Required action> When you return the data, keep each character exactly as it appears.

(Pixel coordinate grounding data)
------------------------------------
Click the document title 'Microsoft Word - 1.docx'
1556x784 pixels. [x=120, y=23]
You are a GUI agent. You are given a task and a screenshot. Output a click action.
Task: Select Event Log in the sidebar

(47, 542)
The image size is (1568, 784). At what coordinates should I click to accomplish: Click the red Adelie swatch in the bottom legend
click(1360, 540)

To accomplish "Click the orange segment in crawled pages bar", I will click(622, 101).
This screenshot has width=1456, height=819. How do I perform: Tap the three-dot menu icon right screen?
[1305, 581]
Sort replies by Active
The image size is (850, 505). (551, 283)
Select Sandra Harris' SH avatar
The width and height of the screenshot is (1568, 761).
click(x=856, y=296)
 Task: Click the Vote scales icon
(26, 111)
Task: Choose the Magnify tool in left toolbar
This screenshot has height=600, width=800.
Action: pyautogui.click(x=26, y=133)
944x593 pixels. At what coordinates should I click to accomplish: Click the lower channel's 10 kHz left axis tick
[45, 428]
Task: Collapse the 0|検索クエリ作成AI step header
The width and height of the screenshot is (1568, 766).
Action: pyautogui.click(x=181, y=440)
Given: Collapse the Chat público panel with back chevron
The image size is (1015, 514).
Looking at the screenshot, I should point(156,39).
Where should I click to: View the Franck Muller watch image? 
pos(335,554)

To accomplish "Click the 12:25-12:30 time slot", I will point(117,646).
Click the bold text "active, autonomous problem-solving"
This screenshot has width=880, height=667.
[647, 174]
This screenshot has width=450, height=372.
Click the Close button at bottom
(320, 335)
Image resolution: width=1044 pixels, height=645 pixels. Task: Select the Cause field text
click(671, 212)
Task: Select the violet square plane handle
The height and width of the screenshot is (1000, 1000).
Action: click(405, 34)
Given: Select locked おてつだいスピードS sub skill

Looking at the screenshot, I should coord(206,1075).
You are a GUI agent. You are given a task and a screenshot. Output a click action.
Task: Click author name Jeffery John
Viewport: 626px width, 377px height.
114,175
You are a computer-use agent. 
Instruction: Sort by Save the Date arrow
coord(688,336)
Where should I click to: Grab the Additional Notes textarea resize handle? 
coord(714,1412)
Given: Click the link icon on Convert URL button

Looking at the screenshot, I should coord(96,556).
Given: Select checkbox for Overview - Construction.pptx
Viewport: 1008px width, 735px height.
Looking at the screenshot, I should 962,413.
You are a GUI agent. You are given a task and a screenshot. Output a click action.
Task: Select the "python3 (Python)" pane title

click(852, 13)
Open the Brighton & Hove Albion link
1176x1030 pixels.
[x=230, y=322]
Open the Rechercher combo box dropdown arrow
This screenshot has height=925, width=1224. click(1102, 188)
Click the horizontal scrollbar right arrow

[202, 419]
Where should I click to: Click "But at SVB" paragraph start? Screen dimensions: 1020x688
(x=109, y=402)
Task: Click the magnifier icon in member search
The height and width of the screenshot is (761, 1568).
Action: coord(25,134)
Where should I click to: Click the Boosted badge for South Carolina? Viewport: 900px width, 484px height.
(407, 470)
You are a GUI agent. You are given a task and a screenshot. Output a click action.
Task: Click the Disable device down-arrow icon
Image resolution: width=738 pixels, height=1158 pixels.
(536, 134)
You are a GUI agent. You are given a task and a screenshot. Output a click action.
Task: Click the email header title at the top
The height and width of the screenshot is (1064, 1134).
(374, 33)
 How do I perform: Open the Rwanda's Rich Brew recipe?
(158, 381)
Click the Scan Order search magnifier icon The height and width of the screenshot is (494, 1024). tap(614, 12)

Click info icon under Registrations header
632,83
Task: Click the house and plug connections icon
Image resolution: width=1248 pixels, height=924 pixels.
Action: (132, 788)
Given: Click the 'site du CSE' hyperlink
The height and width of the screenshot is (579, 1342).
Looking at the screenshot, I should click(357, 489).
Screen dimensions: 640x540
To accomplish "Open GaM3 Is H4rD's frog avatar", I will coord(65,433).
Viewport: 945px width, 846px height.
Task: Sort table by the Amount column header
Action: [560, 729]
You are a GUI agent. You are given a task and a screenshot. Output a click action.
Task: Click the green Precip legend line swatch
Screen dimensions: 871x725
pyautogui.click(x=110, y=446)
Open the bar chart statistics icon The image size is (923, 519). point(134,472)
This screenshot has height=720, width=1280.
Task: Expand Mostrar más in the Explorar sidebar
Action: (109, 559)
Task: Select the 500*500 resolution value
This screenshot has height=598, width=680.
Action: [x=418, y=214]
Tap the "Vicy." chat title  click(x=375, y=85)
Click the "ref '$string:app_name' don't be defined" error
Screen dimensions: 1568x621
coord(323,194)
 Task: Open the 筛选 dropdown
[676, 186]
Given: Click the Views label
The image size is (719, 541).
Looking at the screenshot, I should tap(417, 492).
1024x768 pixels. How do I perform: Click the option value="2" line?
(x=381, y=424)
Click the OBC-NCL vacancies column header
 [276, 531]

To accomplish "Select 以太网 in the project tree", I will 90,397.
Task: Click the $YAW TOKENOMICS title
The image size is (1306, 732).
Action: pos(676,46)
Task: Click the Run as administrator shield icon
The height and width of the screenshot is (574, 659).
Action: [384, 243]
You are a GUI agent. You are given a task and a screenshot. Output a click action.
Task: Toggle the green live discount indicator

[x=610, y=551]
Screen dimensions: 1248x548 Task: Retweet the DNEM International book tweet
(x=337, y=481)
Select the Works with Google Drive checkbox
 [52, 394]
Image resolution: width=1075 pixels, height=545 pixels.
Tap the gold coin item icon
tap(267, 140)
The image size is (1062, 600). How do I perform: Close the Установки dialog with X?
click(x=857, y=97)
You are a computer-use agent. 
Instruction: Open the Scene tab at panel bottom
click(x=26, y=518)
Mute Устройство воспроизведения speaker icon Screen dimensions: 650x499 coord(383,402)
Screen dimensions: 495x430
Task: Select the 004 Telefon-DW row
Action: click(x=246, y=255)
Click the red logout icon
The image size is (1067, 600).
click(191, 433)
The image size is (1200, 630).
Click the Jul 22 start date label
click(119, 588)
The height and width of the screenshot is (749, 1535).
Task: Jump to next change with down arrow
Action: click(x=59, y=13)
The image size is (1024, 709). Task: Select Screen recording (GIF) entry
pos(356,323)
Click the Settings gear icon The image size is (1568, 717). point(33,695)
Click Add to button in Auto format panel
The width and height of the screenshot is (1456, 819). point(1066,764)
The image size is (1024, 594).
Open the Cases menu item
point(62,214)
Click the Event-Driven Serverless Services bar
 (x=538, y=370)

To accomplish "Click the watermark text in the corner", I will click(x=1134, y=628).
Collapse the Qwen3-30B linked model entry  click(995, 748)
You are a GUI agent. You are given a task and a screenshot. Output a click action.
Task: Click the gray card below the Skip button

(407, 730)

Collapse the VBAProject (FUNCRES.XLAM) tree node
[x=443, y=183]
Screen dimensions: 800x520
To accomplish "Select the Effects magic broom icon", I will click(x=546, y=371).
------------------------------------
Solution for this task>
Click the document title 'Microsoft Word - 1.docx'
1556x784 pixels. [x=120, y=23]
You are a GUI agent. You are given a task and a screenshot. Output a click action.
Task: Select Event Log in the sidebar

(47, 542)
The image size is (1568, 784). At what coordinates should I click to accomplish: Click the red Adelie swatch in the bottom legend
click(1360, 540)

To accomplish "Click the orange segment in crawled pages bar", I will click(622, 101).
This screenshot has width=1456, height=819. How do I perform: Tap the three-dot menu icon right screen?
[1305, 581]
Sort replies by Active
The image size is (850, 505). (551, 283)
Select Sandra Harris' SH avatar
The width and height of the screenshot is (1568, 761).
click(x=856, y=296)
 Task: Click the Vote scales icon
(26, 111)
Task: Choose the Magnify tool in left toolbar
This screenshot has height=600, width=800.
Action: pyautogui.click(x=26, y=133)
944x593 pixels. At what coordinates should I click to accomplish: Click the lower channel's 10 kHz left axis tick
[45, 428]
Task: Collapse the 0|検索クエリ作成AI step header
The width and height of the screenshot is (1568, 766).
Action: pyautogui.click(x=181, y=440)
Given: Collapse the Chat público panel with back chevron
The image size is (1015, 514).
Looking at the screenshot, I should point(156,39).
Where should I click to: View the Franck Muller watch image? 
pos(335,554)

To accomplish "Click the 12:25-12:30 time slot", I will point(117,646).
Click the bold text "active, autonomous problem-solving"
This screenshot has width=880, height=667.
[647, 174]
This screenshot has width=450, height=372.
Click the Close button at bottom
(320, 335)
Image resolution: width=1044 pixels, height=645 pixels. Task: Select the Cause field text
click(671, 212)
Task: Select the violet square plane handle
The height and width of the screenshot is (1000, 1000).
Action: click(405, 34)
Given: Select locked おてつだいスピードS sub skill

Looking at the screenshot, I should coord(206,1075).
You are a GUI agent. You are given a task and a screenshot. Output a click action.
Task: Click author name Jeffery John
Viewport: 626px width, 377px height.
114,175
You are a computer-use agent. 
Instruction: Sort by Save the Date arrow
coord(688,336)
Where should I click to: Grab the Additional Notes textarea resize handle? 
coord(714,1412)
Given: Click the link icon on Convert URL button

Looking at the screenshot, I should coord(96,556).
Given: Select checkbox for Overview - Construction.pptx
Viewport: 1008px width, 735px height.
Looking at the screenshot, I should 962,413.
You are a GUI agent. You are given a task and a screenshot. Output a click action.
Task: Select the "python3 (Python)" pane title

click(852, 13)
Open the Brighton & Hove Albion link
1176x1030 pixels.
[x=230, y=322]
Open the Rechercher combo box dropdown arrow
This screenshot has height=925, width=1224. click(1102, 188)
Click the horizontal scrollbar right arrow

[202, 419]
Where should I click to: Click "But at SVB" paragraph start? Screen dimensions: 1020x688
(x=109, y=402)
Task: Click the magnifier icon in member search
The height and width of the screenshot is (761, 1568).
Action: coord(25,134)
Where should I click to: Click the Boosted badge for South Carolina? Viewport: 900px width, 484px height.
(407, 470)
You are a GUI agent. You are given a task and a screenshot. Output a click action.
Task: Click the Disable device down-arrow icon
Image resolution: width=738 pixels, height=1158 pixels.
(536, 134)
You are a GUI agent. You are given a task and a screenshot. Output a click action.
Task: Click the email header title at the top
The height and width of the screenshot is (1064, 1134).
(374, 33)
 How do I perform: Open the Rwanda's Rich Brew recipe?
(158, 381)
Click the Scan Order search magnifier icon The height and width of the screenshot is (494, 1024). tap(614, 12)

Click info icon under Registrations header
632,83
Task: Click the house and plug connections icon
Image resolution: width=1248 pixels, height=924 pixels.
Action: (132, 788)
Given: Click the 'site du CSE' hyperlink
The height and width of the screenshot is (579, 1342).
Looking at the screenshot, I should click(357, 489).
Screen dimensions: 640x540
To accomplish "Open GaM3 Is H4rD's frog avatar", I will coord(65,433).
Viewport: 945px width, 846px height.
Task: Sort table by the Amount column header
Action: [560, 729]
You are a GUI agent. You are given a task and a screenshot. Output a click action.
Task: Click the green Precip legend line swatch
Screen dimensions: 871x725
pyautogui.click(x=110, y=446)
Open the bar chart statistics icon The image size is (923, 519). point(134,472)
This screenshot has height=720, width=1280.
Task: Expand Mostrar más in the Explorar sidebar
Action: (109, 559)
Task: Select the 500*500 resolution value
This screenshot has height=598, width=680.
Action: [x=418, y=214]
Tap the "Vicy." chat title  click(x=375, y=85)
Click the "ref '$string:app_name' don't be defined" error
Screen dimensions: 1568x621
coord(323,194)
 Task: Open the 筛选 dropdown
[676, 186]
Given: Click the Views label
The image size is (719, 541).
Looking at the screenshot, I should tap(417, 492).
1024x768 pixels. How do I perform: Click the option value="2" line?
(x=381, y=424)
Click the OBC-NCL vacancies column header
 [276, 531]

To accomplish "Select 以太网 in the project tree", I will 90,397.
Task: Click the $YAW TOKENOMICS title
The image size is (1306, 732).
Action: pos(676,46)
Task: Click the Run as administrator shield icon
The height and width of the screenshot is (574, 659).
Action: [384, 243]
You are a GUI agent. You are given a task and a screenshot. Output a click action.
Task: Toggle the green live discount indicator

[x=610, y=551]
Screen dimensions: 1248x548 Task: Retweet the DNEM International book tweet
(x=337, y=481)
Select the Works with Google Drive checkbox
 [52, 394]
Image resolution: width=1075 pixels, height=545 pixels.
Tap the gold coin item icon
tap(267, 140)
The image size is (1062, 600). How do I perform: Close the Установки dialog with X?
click(x=857, y=97)
You are a computer-use agent. 
Instruction: Open the Scene tab at panel bottom
click(x=26, y=518)
Mute Устройство воспроизведения speaker icon Screen dimensions: 650x499 coord(383,402)
Screen dimensions: 495x430
Task: Select the 004 Telefon-DW row
Action: click(x=246, y=255)
Click the red logout icon
The image size is (1067, 600).
click(191, 433)
The image size is (1200, 630).
Click the Jul 22 start date label
click(119, 588)
The height and width of the screenshot is (749, 1535).
Task: Jump to next change with down arrow
Action: click(x=59, y=13)
The image size is (1024, 709). Task: Select Screen recording (GIF) entry
pos(356,323)
Click the Settings gear icon The image size is (1568, 717). point(33,695)
Click Add to button in Auto format panel
The width and height of the screenshot is (1456, 819). point(1066,764)
The image size is (1024, 594).
Open the Cases menu item
point(62,214)
Click the Event-Driven Serverless Services bar
 (x=538, y=370)

To accomplish "Click the watermark text in the corner", I will click(x=1134, y=628).
Collapse the Qwen3-30B linked model entry  click(995, 748)
You are a GUI agent. You are given a task and a screenshot. Output a click action.
Task: Click the gray card below the Skip button

(407, 730)

Collapse the VBAProject (FUNCRES.XLAM) tree node
[x=443, y=183]
Screen dimensions: 800x520
To accomplish "Select the Effects magic broom icon", I will click(x=546, y=371).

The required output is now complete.